Rage Against the Machine live at Lollapalooza 2008
This was, not surprisingly, a great show by a terrific live band that I had a lot of nostalgia for but didn’t listen to super regularly any more, but what made it so memorable was the fact that it nearly turned into a full-fledged riot when a ridiculously large group of anarchists fought through a police barricade, tore down the fence, destroyed the festival’s ATM machines, and then proceeded to crush portions of the crowd, nearly bringing the show to a halt on multiple occasions. The feeling in the streets of Chicago after the show was too intense to describe. It was legitimately terrifying, but I’m glad I was there and survived without injury.
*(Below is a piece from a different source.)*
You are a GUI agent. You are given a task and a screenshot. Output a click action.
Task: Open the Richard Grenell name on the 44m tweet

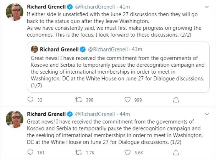coord(46,114)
Then Obama was elected.
Sunn O))) – Monoliths and Dimensions
I had a couple of their other albums, and I had always kept one foot in the heavy music scene ever since my early Metallica/Slayer days, but this album knocked me on my ass and fully reawakened my appreciation of really heavy sounds, from black metal to noise to grindcore to death metal to doom and everything in between.
Girls – Album
I don’t have much to say about this album or this band other than I’m glad I got to see them twice before they broke up and that their music has meant a lot to me the past few years. They helped to reaffirm my belief in indie music just when I was starting to think it was all becoming watered down, over-hyped hipster mush. Just great songs. Still pretty hipsterish by appearance, but Christopher Owens is the most sincere songwriter out there right now.
Pictureplane – Thee Physical
I have to mention this relatively recent album because it has been a constant staple of euphoria during what has been the happiest year of my life up to this point. Especially “Real is a Feeling”. I loved it when it came out last year but, as a soundtrack to my current happiness, it has only increased in stature. Nothing ground-breaking, necessarily, but it fulfills everything that music is required to fulfill for me.